The Conference USA Freshman of the Year and Defensive Player of the Year led the Hilltoppers with 14.6 points and 10 rebounds last year as a freshman who reclassified. The Lagos, Nigeria, native declared for the NBA draft in April without signing with an agent in order to receive evaluation and retain his college eligibility. He participated in the combine, weighed his options and removed his name at the last minute at the May 29 deadline.
“He had to get all the information,” Stansbury said. “That’s why it went down to the last minute.”
Stansbury’s presence in LA was to keep an open line of communication with the 6-foot-11, 245-pound center and offer realities of the situation. The WKU coach said last month he would encourage Bassey to stay in the draft if he felt confident he would be a top-25 pick. No mock draft boards listed Bassey as a first-round selection.
By returning to WKU, Bassey’s stock will likely rise for next year’s draft, which should theoretically also benefit WKU.
“I think all of us understand we can reap the benefits of it,” Stansbury said. “No question Western Kentucky benefits from having him back. He makes us a better team, but long term it makes him a better player.
“We’re excited to have him back, no question. He made the right decision for himself.”
With that comes the expectation of a bid in the NCAA Tournament or bust. Stansbury spoke of the importance of continuity WKU has with its returners entering his fourth season. The Hilltoppers have come one game short of the NCAA Tournament each of the last two seasons and haven’t played in it since 2013.

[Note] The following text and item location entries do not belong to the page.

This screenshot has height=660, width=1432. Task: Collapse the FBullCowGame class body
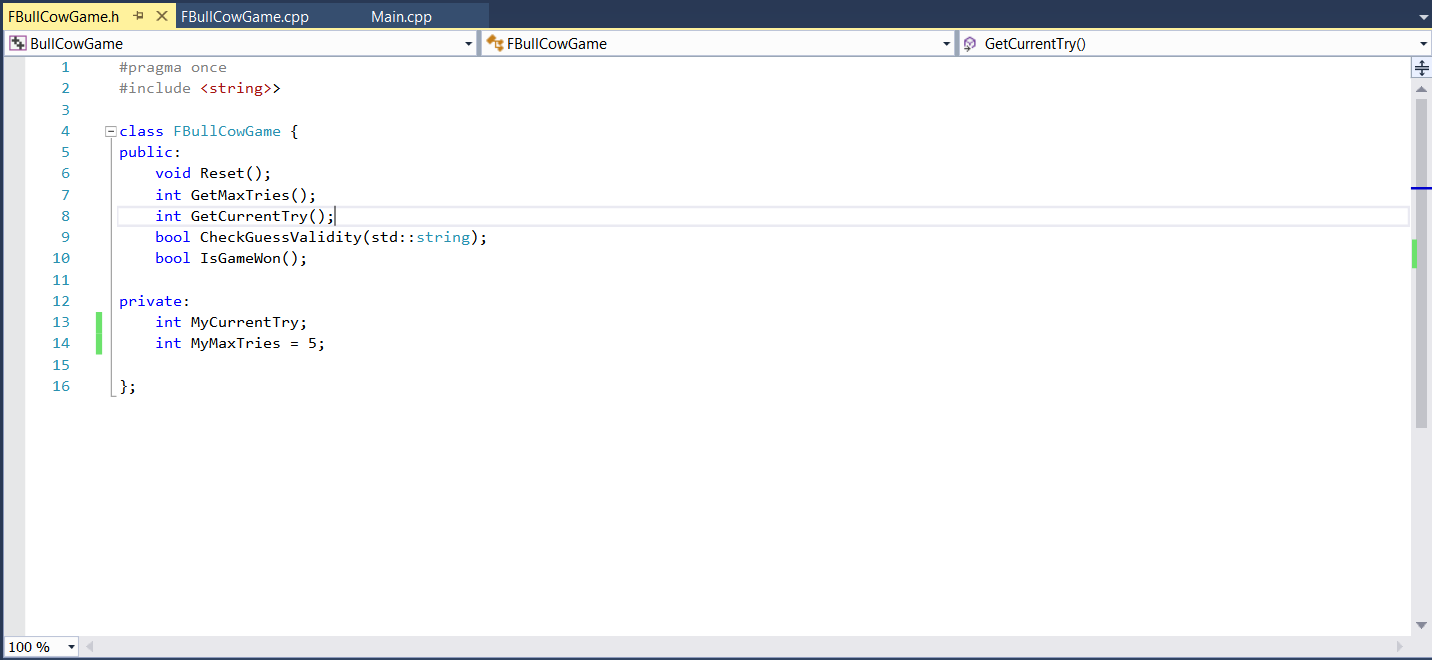(x=110, y=131)
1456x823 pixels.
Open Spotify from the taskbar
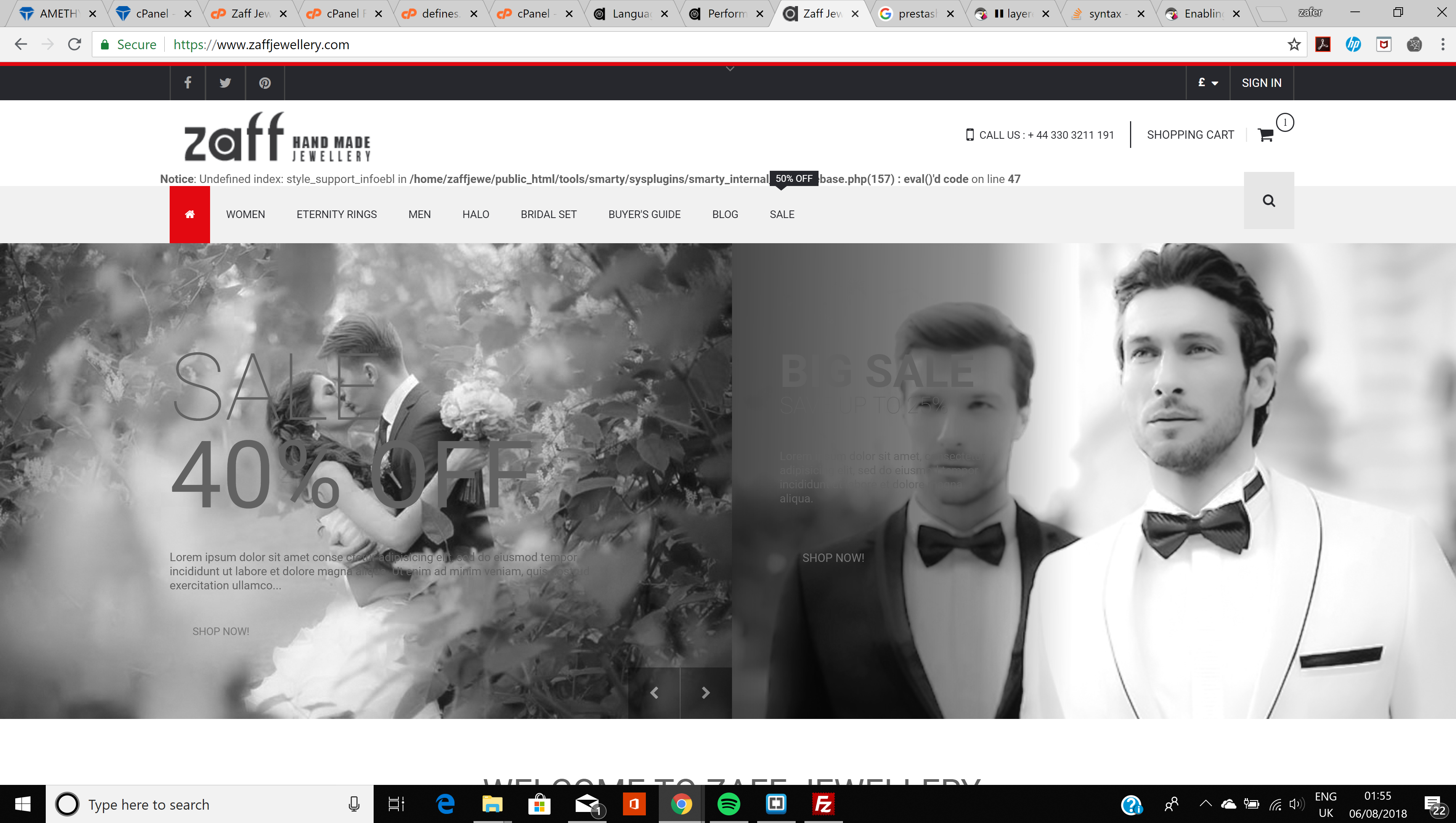pos(729,804)
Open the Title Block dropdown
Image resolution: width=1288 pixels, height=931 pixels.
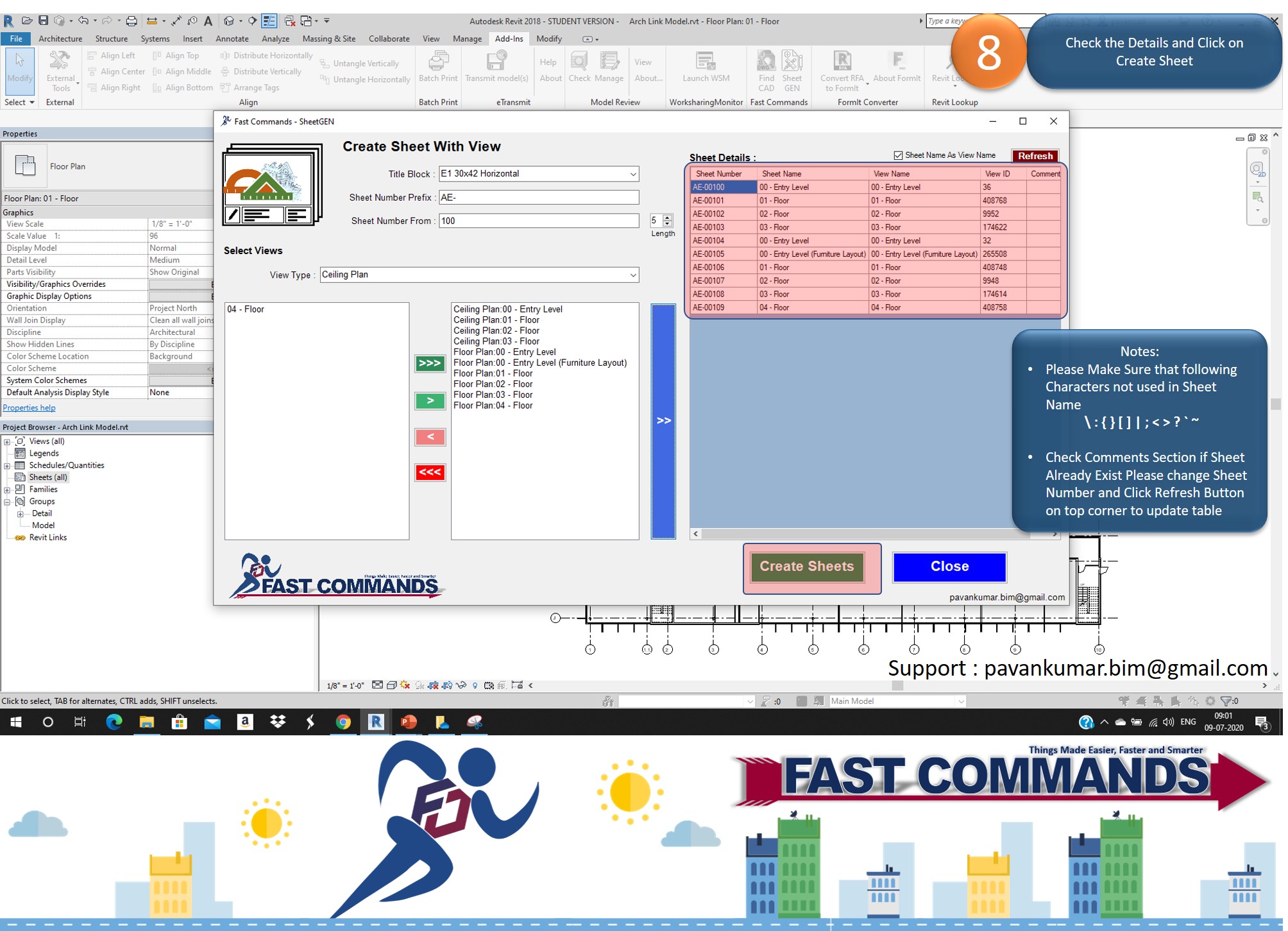point(632,174)
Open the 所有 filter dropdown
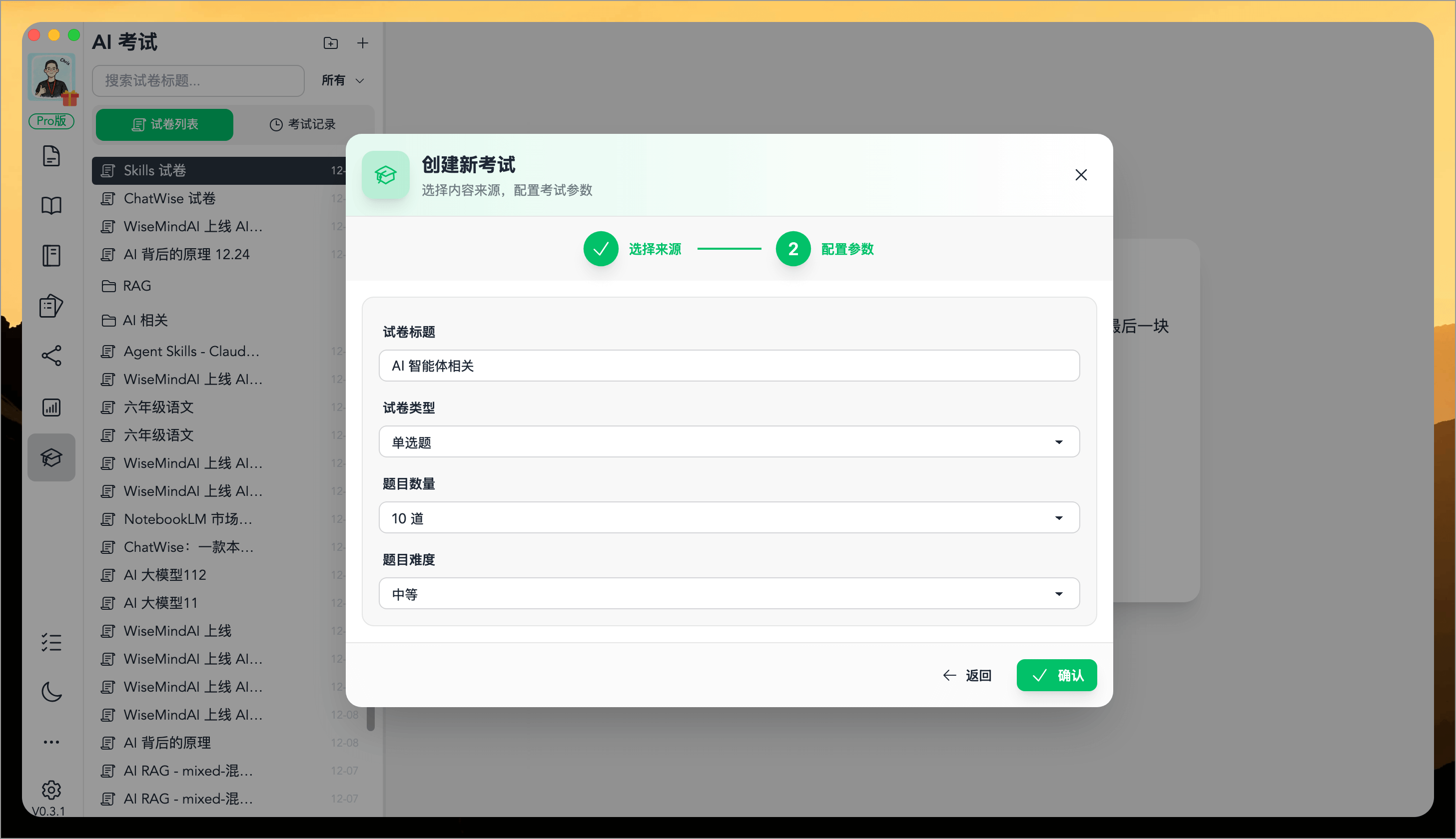Viewport: 1456px width, 839px height. [x=342, y=81]
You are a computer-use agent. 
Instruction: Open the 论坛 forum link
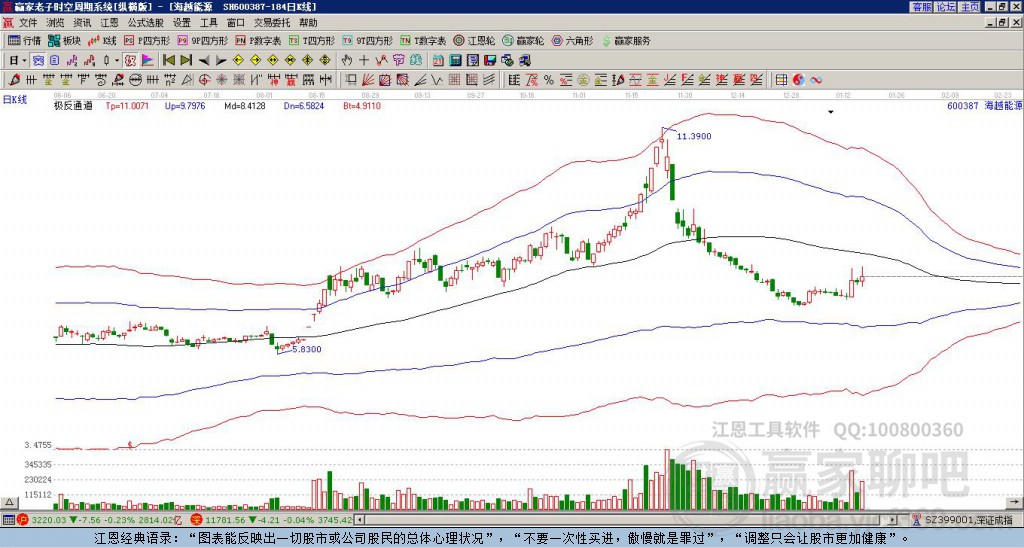click(x=946, y=6)
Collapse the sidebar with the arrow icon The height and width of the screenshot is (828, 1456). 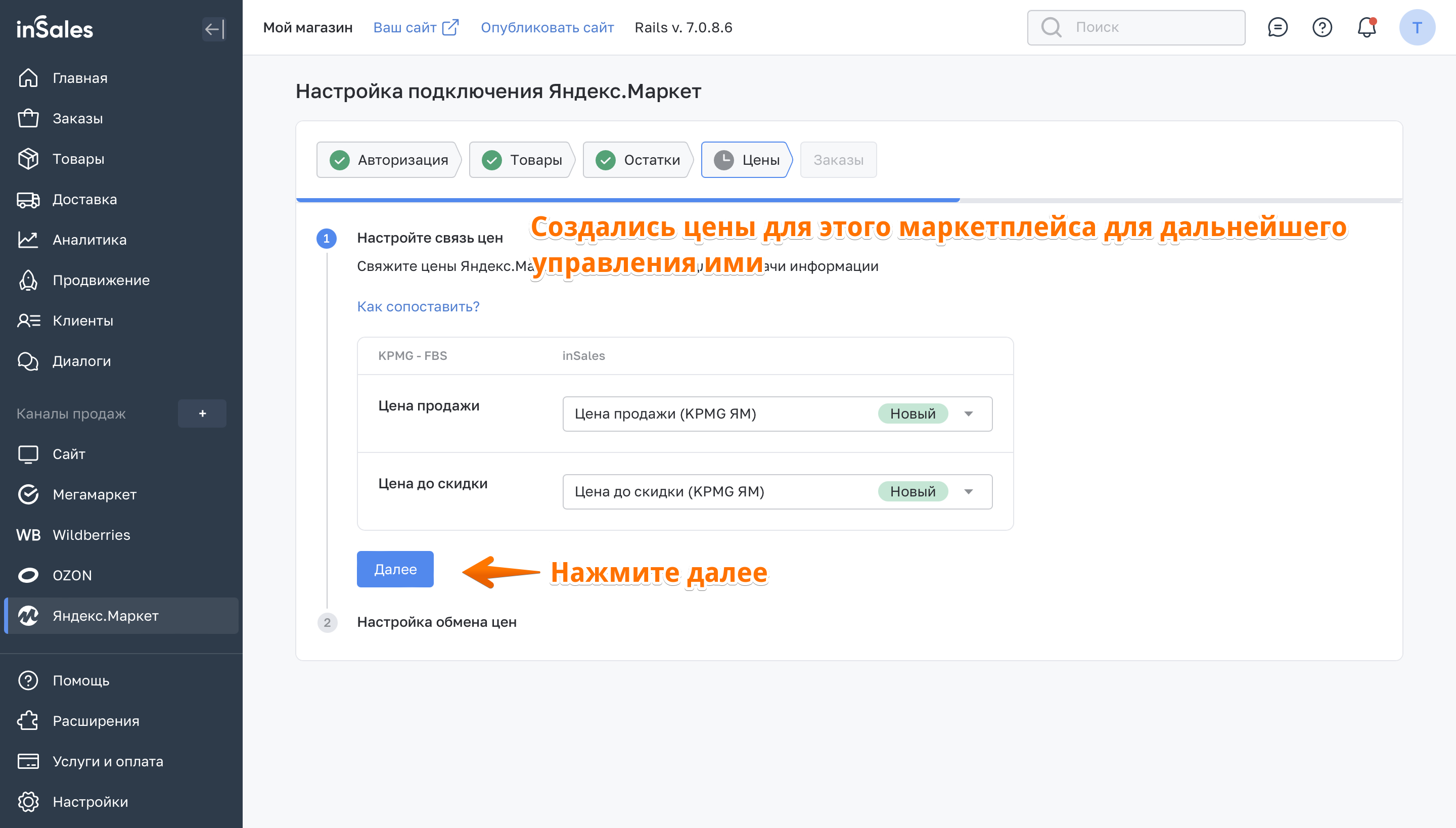(214, 28)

Along with Bassey, Hollingsworth, Anderson and Savage, the Hilltoppers return contributors from the bench in Marek Nelson and Tolu Smith. Newcomers are guard Patrick Murphy and forward Carson Williams, who sat out last season due to NCAA transfer rules.
WKU will also add graduate transfer Cameron Justice from IUPUI, and Stansbury is confident Lipscomb transfer Kenny Cooper will be granted a waiver and be eligible by the home opener against Tennessee Tech on Nov. 5.
“This is my first season right here that I’ve had guys back in the program,” Stansbury said. “You don’t get good until you get continuity in your program. For the first time, I like where our program is at there. For the first time, I’ve had an opportunity to look at juniors in recruiting. I’ve never had a chance to do that. For the first time, I really feel like recruiting is catching up and that’s always a good thing.”
Athletics director Todd Stewart also spoke at Tuesday’s alumni event and added Stansbury’s success in selling out Diddle Arena and beating Power 5 opponents have all been good things for the program.
Stewart said with Bassey and company returning, WKU’s best shot at a league crown is now.
“Those accomplishments have raised the bar of expectations,” Stewart said. “We love the challenges that come with winning. Expectations are high and we embrace that. I think with this year’s team, the sky is the limit.
“Ultimately, if everyone checks their egos at the door and come together as a team, I think this team can achieve things Western Kentucky hasn’t achieved in a long time.”